_PROVIDED TEXT_:
With its booming startup ecosystem, Asia has made great strides in technology and innovation over the past couple of years. Despite being a hive of investment activity, however, the regional market remains a puzzle to many from the outside.
Hype Asia, a group of venture builders, seeks to make the market more navigable – and rewarding – for outside players, leveraging its local market expertise and operational networks to help startups expand in the region.
Hype’s founder and chief executive Henek Lo and its co-founder and chief operating officer Robert Hao sat down with EJ Insight recently to discuss the group’s background and business model.
EJ Insight: How did you develop this startup idea?
Lo: The background of the founders played a crucial role as to how the business model was formed in the first place. All three founders are Airbnb alumni and that’s how we first met. We all entered the company in 2012 and we led their Asia expansion efforts. In early 2016, I left to join WeWork as their [general manager] in Asia to do market entry all over again. Working for companies like Airbnb, Google and WeWork gave us the unique experience of seeing how these well-funded startups were able to achieve hyper growth while expanding in a new region during a short period of time.
Given our background, many other reputable startups that were coming to the region often contacted us to trade notes. It was then that we knew we had unique access to source great startups globally by being operators.
We noticed a couple of gaps in the market. First, five years ago, the startup culture wasn’t anywhere near as big as it is today, and many startups had not launched in Asia. Fast forward five years later: with the popularity of startups gaining massively, there are now a lot of new ventures, venture capital, government grants, accelerator programs, and they are widely accessible in developed markets in Asia.

_WRITTEN PROBLEM A_: Output the records as a Markdown table with the columns "Row" and "Line," starting with the first line of the records and going on through the line that contains "Viewport: 281px width, 179px". Leave out blank lines and the pictures.
The Hype Asia interview and the records are two unrelated pieces of material.

_DATA FOR THIS EXERCISE_:
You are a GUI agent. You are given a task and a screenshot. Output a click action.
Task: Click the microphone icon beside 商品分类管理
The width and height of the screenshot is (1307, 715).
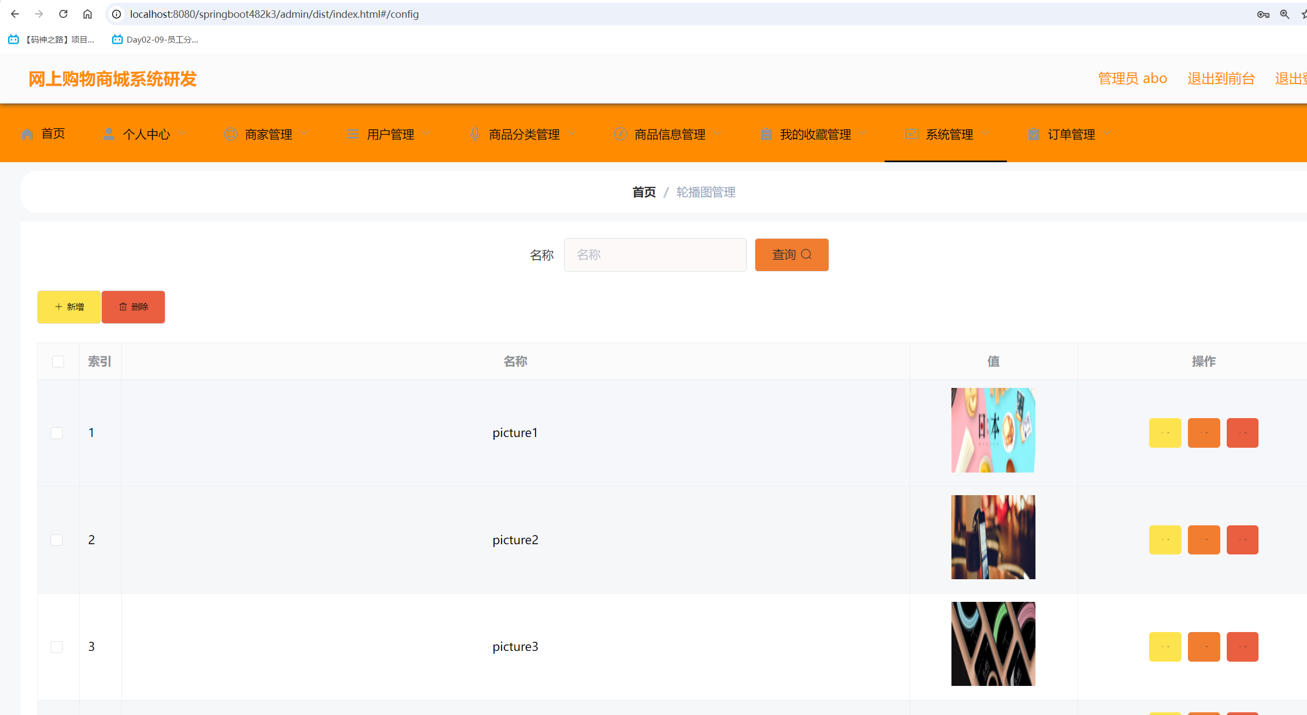tap(475, 134)
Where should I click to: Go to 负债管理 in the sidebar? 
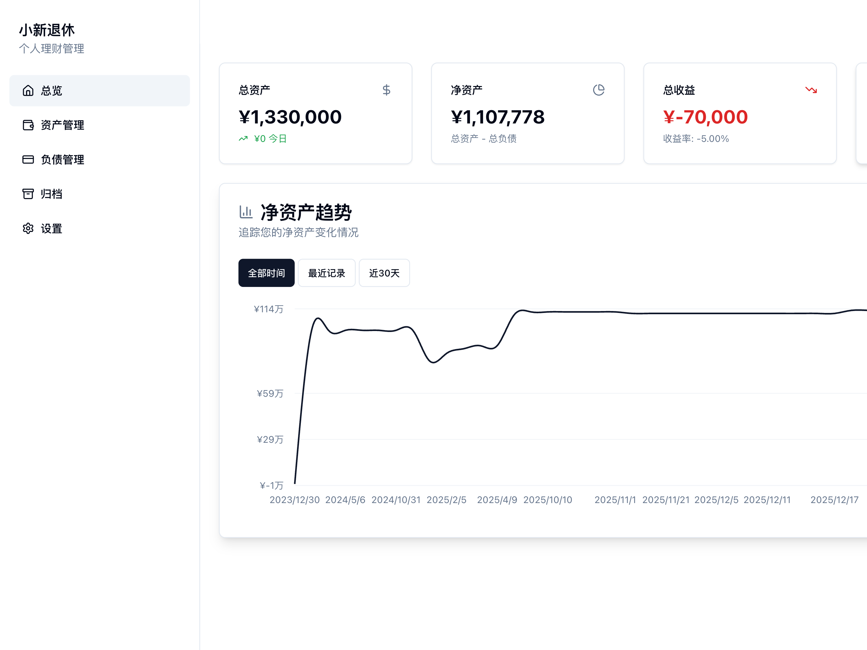[62, 160]
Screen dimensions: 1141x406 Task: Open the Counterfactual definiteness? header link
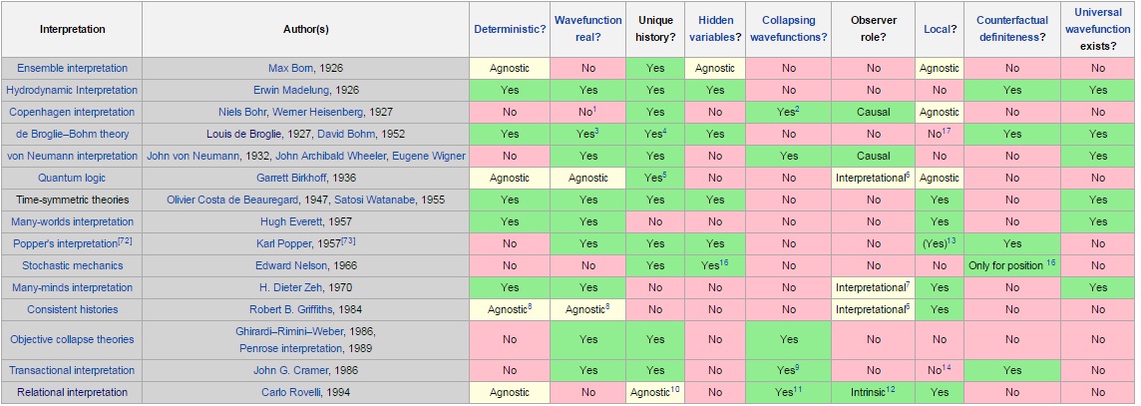click(1011, 29)
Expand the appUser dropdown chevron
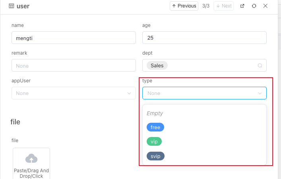Viewport: 281px width, 179px height. [x=129, y=93]
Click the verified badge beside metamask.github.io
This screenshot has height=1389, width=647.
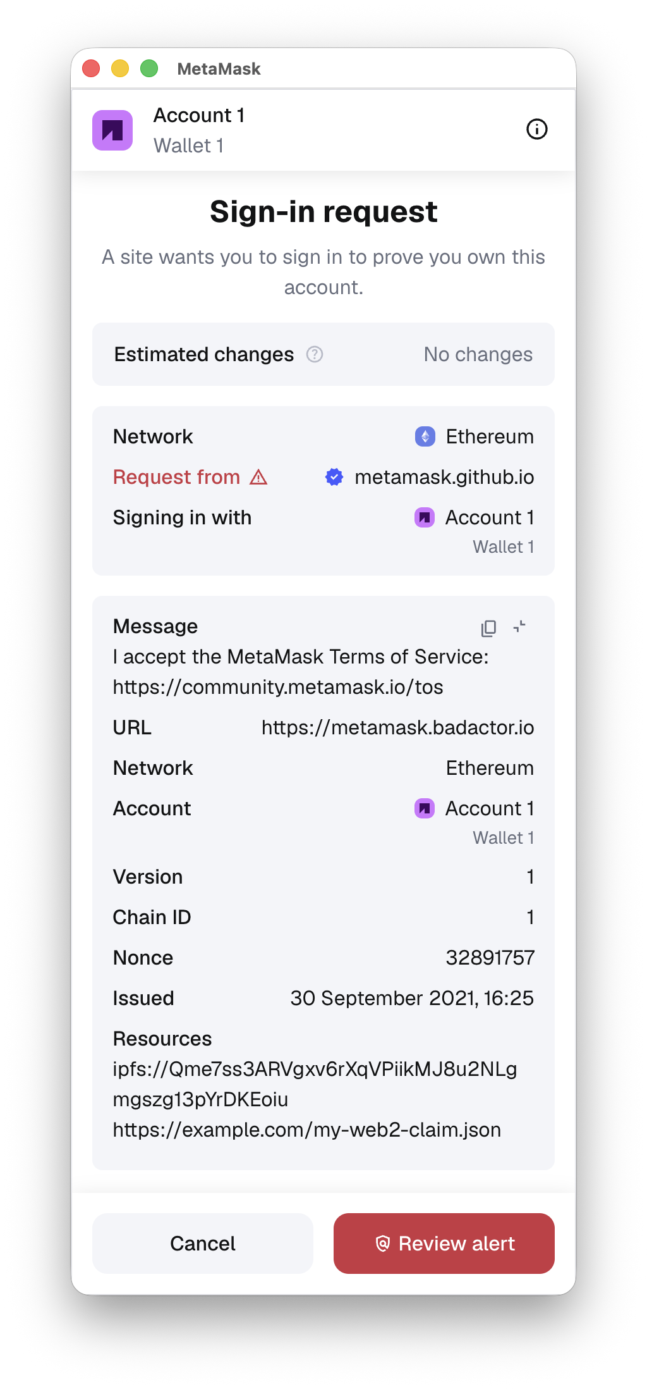click(x=334, y=478)
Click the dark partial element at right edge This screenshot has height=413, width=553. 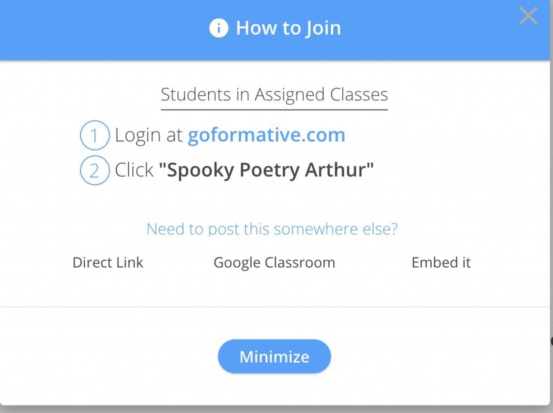(x=551, y=341)
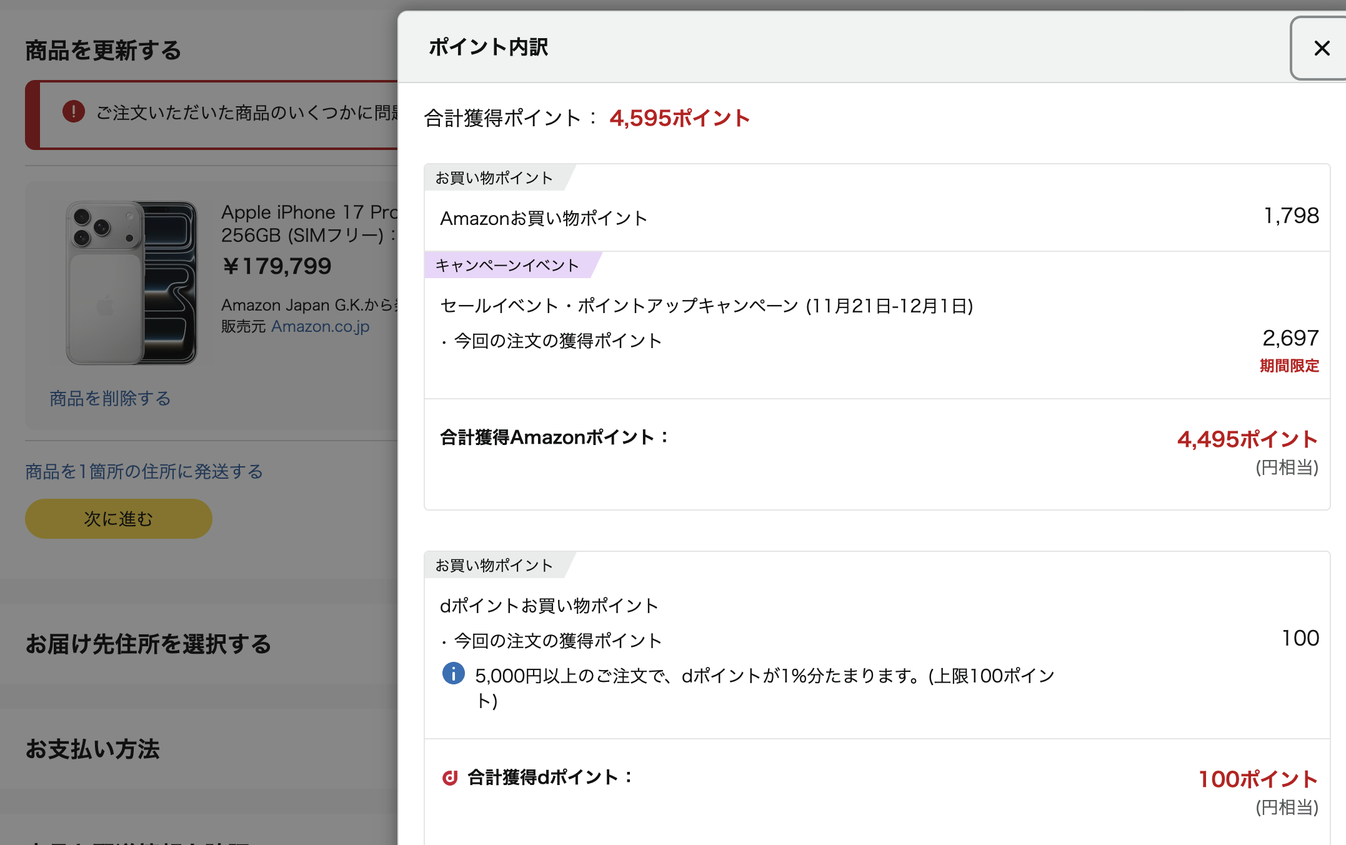Click the 商品を更新する heading
Screen dimensions: 1346x845
[103, 50]
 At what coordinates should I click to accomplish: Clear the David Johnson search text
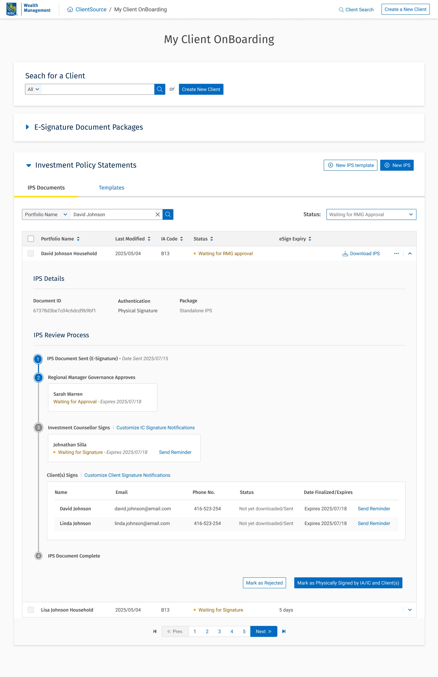[x=158, y=214]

_WRITTEN PROBLEM B_: In the Hype Asia interview, rewrite the passage starting with "Hype Asia, a" and going on through "and business model.", swapping "venture builders" for "startup studios".

_FINISHED ANSWER A_:
| Row | Line |
|---|---|
| 1 | You are a GUI agent. You are given a task and a screenshot. Output a click action. |
| 2 | Task: Click the microphone icon beside 商品分类管理 |
| 3 | The width and height of the screenshot is (1307, 715). |
| 4 | tap(475, 134) |
| 5 | Where should I click to: Go to 负债管理 in the sidebar?  |
| 6 | [62, 160] |
| 7 | Screen dimensions: 1141x406 Task: Open the Counterfactual definiteness? header link |
| 8 | click(1011, 29) |
| 9 | Expand the appUser dropdown chevron |
| 10 | Viewport: 281px width, 179px height. [x=129, y=93] |

_FINISHED ANSWER B_:
Hype Asia, a group of startup studios, seeks to make the market more navigable – and rewarding – for outside players, leveraging its local market expertise and operational networks to help startups expand in the region.
Hype’s founder and chief executive Henek Lo and its co-founder and chief operating officer Robert Hao sat down with EJ Insight recently to discuss the group’s background and business model.